→ **Your instructions**
In the records below, count every line where the string "Choose" appears, and reply with the count only.

= = = = = = =

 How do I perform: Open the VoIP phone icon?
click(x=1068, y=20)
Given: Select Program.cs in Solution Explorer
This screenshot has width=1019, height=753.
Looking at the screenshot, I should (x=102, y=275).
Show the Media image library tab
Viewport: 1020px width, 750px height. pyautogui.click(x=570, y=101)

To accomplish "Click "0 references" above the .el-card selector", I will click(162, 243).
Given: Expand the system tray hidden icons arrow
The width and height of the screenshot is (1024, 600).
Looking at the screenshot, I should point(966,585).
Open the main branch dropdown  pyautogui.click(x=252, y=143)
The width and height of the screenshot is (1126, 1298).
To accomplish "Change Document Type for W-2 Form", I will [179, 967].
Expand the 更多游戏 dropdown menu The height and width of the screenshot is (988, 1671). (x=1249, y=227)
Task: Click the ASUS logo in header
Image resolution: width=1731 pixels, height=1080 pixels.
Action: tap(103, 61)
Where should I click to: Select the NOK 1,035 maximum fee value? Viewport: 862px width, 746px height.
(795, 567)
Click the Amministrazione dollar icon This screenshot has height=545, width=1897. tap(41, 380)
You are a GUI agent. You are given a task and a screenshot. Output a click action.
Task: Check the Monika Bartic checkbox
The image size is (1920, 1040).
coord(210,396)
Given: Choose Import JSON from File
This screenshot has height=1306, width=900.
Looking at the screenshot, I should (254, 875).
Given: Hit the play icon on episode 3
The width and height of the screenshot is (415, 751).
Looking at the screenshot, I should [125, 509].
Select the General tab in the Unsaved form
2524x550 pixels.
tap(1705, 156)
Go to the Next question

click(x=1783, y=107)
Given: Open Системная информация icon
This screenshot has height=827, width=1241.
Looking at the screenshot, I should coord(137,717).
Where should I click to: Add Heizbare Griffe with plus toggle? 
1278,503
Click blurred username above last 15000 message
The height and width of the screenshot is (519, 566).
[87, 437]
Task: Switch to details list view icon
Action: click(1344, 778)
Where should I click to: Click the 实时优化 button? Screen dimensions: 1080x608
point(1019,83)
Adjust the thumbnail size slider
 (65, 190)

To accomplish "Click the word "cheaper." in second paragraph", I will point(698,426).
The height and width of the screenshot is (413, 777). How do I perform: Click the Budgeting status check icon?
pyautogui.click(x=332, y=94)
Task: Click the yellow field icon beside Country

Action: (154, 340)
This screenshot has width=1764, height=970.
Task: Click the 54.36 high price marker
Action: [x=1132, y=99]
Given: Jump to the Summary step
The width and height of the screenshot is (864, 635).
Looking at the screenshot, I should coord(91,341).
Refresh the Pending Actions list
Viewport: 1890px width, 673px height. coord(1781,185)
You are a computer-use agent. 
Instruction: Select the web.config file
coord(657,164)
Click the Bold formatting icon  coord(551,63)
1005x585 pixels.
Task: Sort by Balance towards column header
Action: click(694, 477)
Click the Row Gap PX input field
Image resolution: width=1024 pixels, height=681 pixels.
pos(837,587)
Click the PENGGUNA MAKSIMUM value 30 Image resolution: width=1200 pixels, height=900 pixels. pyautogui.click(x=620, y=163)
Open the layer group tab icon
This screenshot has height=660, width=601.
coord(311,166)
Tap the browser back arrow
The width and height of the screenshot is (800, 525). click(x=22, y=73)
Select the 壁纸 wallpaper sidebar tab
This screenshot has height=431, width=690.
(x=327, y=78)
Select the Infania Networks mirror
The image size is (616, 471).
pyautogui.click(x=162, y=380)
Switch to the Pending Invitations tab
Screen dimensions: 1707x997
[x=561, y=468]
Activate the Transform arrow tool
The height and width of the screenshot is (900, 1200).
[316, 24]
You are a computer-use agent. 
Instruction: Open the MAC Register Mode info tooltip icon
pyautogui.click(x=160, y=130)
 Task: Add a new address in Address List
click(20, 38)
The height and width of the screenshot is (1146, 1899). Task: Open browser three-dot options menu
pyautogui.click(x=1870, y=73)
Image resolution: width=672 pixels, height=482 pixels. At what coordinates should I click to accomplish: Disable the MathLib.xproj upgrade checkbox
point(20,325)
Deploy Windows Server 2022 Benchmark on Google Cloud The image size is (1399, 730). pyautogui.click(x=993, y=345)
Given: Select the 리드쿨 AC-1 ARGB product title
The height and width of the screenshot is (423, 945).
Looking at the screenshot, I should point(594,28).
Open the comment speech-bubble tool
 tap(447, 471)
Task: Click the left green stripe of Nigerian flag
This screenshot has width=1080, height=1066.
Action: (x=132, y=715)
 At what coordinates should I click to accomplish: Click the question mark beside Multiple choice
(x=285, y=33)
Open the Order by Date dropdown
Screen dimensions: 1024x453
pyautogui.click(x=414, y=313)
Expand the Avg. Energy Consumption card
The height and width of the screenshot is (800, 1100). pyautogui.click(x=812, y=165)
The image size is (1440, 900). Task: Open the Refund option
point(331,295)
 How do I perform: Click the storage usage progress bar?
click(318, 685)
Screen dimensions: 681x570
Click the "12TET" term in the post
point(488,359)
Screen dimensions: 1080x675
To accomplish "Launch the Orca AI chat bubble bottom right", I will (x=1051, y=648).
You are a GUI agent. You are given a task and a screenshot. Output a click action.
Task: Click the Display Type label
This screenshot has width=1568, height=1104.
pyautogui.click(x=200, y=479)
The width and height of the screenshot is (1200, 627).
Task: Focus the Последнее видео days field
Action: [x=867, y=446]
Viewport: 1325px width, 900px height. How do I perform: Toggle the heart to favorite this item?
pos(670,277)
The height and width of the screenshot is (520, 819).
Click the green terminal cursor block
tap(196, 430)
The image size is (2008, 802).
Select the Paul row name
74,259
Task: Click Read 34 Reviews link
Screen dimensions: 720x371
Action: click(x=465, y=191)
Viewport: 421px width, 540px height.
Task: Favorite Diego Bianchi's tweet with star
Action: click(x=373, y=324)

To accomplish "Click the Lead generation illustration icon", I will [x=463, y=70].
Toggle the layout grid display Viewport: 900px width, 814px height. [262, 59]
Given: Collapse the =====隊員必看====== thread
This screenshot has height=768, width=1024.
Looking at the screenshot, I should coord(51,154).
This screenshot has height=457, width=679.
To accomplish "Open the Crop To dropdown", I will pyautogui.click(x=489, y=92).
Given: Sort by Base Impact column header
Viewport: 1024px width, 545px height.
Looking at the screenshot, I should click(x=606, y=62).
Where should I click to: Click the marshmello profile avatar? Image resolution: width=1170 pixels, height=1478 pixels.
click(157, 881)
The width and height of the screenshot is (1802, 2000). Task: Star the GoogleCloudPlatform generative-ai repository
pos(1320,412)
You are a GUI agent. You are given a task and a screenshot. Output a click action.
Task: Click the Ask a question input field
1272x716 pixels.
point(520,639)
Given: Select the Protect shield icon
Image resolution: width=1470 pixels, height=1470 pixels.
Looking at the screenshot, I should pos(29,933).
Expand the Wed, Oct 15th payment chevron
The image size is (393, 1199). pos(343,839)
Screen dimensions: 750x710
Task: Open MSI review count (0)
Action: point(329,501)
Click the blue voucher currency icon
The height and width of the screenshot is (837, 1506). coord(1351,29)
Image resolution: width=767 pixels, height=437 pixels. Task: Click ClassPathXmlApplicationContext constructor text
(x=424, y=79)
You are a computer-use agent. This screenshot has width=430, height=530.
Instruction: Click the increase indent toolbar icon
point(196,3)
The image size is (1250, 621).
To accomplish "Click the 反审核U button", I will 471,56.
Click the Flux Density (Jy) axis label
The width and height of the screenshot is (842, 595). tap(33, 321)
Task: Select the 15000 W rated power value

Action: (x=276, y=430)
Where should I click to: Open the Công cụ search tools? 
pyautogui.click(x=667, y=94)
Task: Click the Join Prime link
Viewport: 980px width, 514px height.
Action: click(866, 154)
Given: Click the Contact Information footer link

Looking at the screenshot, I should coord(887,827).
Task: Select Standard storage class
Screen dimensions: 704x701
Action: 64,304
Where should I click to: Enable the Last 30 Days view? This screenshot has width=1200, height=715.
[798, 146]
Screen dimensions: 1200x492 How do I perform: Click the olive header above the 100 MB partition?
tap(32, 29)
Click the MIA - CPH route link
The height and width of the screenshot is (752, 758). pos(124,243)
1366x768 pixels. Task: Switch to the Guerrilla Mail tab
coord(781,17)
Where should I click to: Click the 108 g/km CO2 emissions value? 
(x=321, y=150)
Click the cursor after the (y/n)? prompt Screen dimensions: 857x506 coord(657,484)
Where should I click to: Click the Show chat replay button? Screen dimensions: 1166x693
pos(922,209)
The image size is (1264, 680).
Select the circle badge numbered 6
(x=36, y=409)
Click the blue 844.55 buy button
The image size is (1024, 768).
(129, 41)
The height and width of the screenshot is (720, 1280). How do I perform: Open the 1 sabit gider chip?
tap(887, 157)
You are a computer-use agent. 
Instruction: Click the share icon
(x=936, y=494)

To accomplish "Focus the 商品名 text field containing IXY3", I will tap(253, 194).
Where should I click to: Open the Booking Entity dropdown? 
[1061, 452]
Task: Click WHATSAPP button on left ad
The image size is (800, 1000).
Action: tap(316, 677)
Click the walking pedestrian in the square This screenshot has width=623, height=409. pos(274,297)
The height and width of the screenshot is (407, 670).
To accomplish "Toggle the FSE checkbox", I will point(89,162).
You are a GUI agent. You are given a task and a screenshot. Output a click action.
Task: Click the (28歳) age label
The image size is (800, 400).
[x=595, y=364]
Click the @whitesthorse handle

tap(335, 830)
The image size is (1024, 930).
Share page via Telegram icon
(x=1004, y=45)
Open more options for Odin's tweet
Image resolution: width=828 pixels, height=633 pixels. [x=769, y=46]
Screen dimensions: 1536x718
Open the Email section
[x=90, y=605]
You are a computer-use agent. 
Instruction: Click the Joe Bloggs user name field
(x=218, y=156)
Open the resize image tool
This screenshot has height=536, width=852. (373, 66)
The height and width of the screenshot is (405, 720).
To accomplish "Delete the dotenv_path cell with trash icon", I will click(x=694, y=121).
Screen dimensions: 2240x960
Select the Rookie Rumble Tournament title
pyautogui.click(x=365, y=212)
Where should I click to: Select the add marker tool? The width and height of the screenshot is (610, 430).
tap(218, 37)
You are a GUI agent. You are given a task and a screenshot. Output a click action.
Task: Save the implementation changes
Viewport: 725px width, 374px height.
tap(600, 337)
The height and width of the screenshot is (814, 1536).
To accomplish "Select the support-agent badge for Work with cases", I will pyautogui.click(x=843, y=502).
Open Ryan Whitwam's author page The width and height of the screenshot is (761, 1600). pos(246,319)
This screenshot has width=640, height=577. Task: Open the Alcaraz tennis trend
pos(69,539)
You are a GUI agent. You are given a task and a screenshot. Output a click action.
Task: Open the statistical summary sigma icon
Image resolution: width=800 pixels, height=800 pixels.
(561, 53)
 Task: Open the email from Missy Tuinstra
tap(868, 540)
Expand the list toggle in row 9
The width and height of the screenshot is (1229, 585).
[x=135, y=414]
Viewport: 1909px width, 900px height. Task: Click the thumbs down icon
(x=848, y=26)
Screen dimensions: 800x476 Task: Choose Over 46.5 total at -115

= = = = = = =

→ **Task solution**
2